The Romney campaign, though, insists it is traveling steadily along a well-charted course to victory on Tuesday.
"I don't look at what happened with the storm and how it affected so many people through a political lens," Romney adviser Kevin Madden said Sunday. "We are focused on what we can do to make sure that the enthusiasm that we have seen in states that it's part of helping our get out the vote efforts in all these key battlegrounds and then just focusing on the message. So I wouldn't entertain the same notion that those folks did."
And in Cleveland Sunday, Romney made one last argument for dismissing Obama from office after a single term.
"He promised to do so very much, but, frankly, he fell so very short," Romney said. "He promised to be a post-partisan president, but he's been most partisan; he's been divisive, blaming, attacking, dividing. And by the way, it's not only Republicans that he refused to listen to; he also refused to listen to independent voices."
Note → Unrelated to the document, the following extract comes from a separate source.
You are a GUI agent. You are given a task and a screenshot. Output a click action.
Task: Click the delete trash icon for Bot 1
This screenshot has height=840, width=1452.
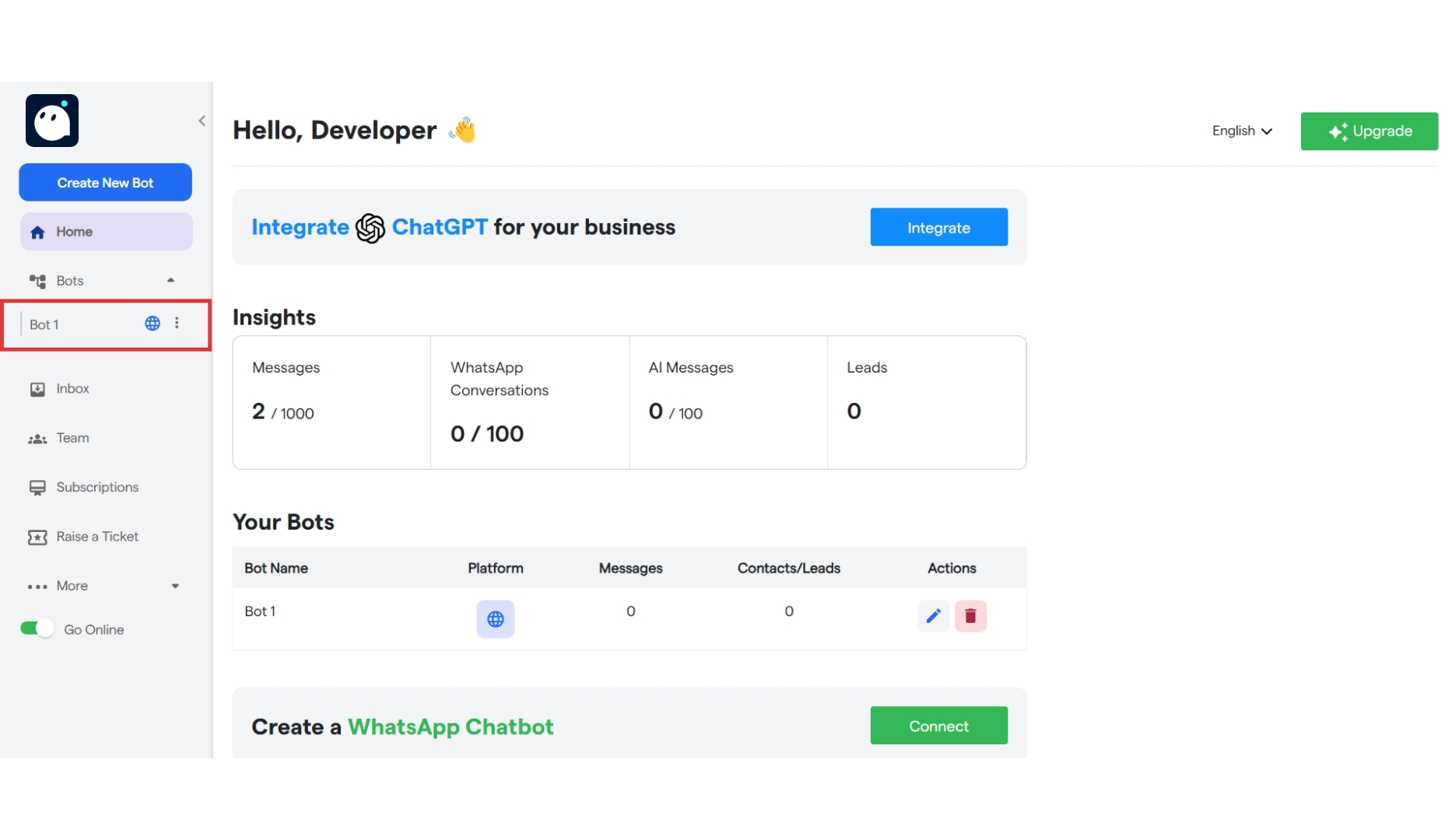point(971,615)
Obama seems to have taken on a more fatalistic approach, telling 14,000 supporters in New Hampshire Sunday that the election was in their hands, joking that he'd be little more than a "prop" the rest of the way.
"It's now up to you," he said. "That's how a Democracy works, right? That ultimately, it's up to you. You have the power. You are shaping the decisions for this country for decades to come. Right now. In the next two days."
But that doesn't mean the Democrats are done trying to convince voters how to exercise that power. ABC News obtained a set of talking points distributed by the party to surrogates for their last round of chatter with the press.
Among the lines you can expect to hear on Monday: "We know and trust President Obama. We know what he believes, where he stands, and that he's willing to make tough decisions even when they're not politically convenient. We know he'll fight for middle-class families every single day, as hard as he knows how."
They've also been asked to deliver one last round of attacks on the Republican challenger.
According to the memo, "Gov. Romney has been using his talents as a salesman to dress up the same policies that failed our country and crashed our economy, and offers them up as change."